• **TASK ITEM**
Retype the part of the passage on Washington's January calendar between "Another tough hurdle" and "since Election Day.", inclusive.

• **DOCUMENT SEGMENT**
Another tough hurdle for Mike Johnson.
Photo: Nathan Howard/Reuters

It would be a vast understatement to say that a lot is going on in Washington this month. The 119th Congress, featuring a Republican majority in both houses, is due to begin on January 3. On January 6, a joint session of Congress is supposed to confirm the results of the 2024 presidential election (a mere quadrennial housekeeping duty until it became the occasion of an attempted insurrection four years ago). On January 20, Donald Trump’s inauguration is on tap (the day after, he holds yet another political rally in Washington), and he has promised a host of first-day executive orders and likely pardons to jump-start his avowedly radical second administration. A Trump-directed Republican legislative blitz has also been in the planning stages since Election Day.

• **DATASET CONTENT**
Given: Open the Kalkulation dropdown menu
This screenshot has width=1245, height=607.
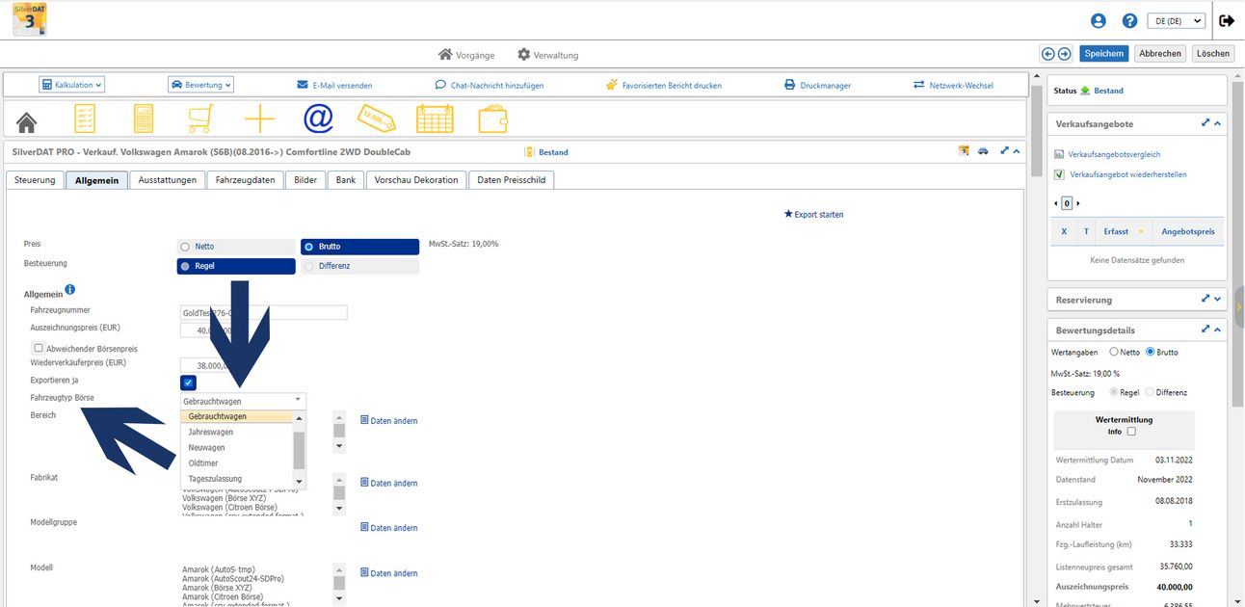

• **ANSWER SPACE**
Another tough hurdle for Mike Johnson.
Photo: Nathan Howard/Reuters

It would be a vast understatement to say that a lot is going on in Washington this month. The 119th Congress, featuring a Republican majority in both houses, is due to begin on January 3. On January 6, a joint session of Congress is supposed to confirm the results of the 2024 presidential election (a mere quadrennial housekeeping duty until it became the occasion of an attempted insurrection four years ago). On January 20, Donald Trump’s inauguration is on tap (the day after, he holds yet another political rally in Washington), and he has promised a host of first-day executive orders and likely pardons to jump-start his avowedly radical second administration. A Trump-directed Republican legislative blitz has also been in the planning stages since Election Day.